Records shown:
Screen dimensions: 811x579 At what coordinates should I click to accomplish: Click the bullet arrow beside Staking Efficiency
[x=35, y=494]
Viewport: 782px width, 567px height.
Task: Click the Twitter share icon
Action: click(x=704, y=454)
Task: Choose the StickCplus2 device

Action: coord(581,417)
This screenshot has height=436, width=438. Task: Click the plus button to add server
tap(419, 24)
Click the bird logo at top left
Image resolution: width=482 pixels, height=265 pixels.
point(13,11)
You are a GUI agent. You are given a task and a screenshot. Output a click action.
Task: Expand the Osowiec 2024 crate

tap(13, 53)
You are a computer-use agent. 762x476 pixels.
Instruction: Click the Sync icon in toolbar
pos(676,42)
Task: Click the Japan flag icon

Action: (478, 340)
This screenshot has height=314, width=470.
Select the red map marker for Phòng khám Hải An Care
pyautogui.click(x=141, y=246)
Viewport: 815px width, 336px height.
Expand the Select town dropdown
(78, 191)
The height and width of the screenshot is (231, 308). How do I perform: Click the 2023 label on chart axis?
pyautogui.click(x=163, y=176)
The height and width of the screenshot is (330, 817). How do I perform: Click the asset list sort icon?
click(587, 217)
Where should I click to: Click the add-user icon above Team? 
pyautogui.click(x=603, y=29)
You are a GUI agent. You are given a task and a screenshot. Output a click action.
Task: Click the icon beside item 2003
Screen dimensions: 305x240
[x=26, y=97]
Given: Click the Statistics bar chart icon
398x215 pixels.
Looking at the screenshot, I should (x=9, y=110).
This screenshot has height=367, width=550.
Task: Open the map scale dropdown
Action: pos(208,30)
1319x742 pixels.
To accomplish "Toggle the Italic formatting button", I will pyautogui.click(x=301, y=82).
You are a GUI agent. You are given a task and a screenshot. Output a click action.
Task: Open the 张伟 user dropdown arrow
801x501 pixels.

What you should do:
Copy all the records above precisely.

Output below:
Screen dimensions: 811x579 At what coordinates should I click to accomplish: Click the bullet arrow beside Staking Efficiency
[x=35, y=494]
Viewport: 782px width, 567px height.
Task: Click the Twitter share icon
Action: click(x=704, y=454)
Task: Choose the StickCplus2 device

Action: coord(581,417)
This screenshot has height=436, width=438. Task: Click the plus button to add server
tap(419, 24)
Click the bird logo at top left
Image resolution: width=482 pixels, height=265 pixels.
point(13,11)
You are a GUI agent. You are given a task and a screenshot. Output a click action.
Task: Expand the Osowiec 2024 crate

tap(13, 53)
You are a computer-use agent. 762x476 pixels.
Instruction: Click the Sync icon in toolbar
pos(676,42)
Task: Click the Japan flag icon

Action: (478, 340)
This screenshot has height=314, width=470.
Select the red map marker for Phòng khám Hải An Care
pyautogui.click(x=141, y=246)
Viewport: 815px width, 336px height.
Expand the Select town dropdown
(78, 191)
The height and width of the screenshot is (231, 308). How do I perform: Click the 2023 label on chart axis?
pyautogui.click(x=163, y=176)
The height and width of the screenshot is (330, 817). How do I perform: Click the asset list sort icon?
click(587, 217)
Where should I click to: Click the add-user icon above Team? 
pyautogui.click(x=603, y=29)
You are a GUI agent. You are given a task and a screenshot. Output a click action.
Task: Click the icon beside item 2003
Screen dimensions: 305x240
[x=26, y=97]
Given: Click the Statistics bar chart icon
398x215 pixels.
Looking at the screenshot, I should (x=9, y=110).
This screenshot has height=367, width=550.
Task: Open the map scale dropdown
Action: pos(208,30)
1319x742 pixels.
To accomplish "Toggle the Italic formatting button", I will pyautogui.click(x=301, y=82).
You are a GUI agent. You are given a task and a screenshot. Output a click action.
Task: Open the 张伟 user dropdown arrow
801x501 pixels.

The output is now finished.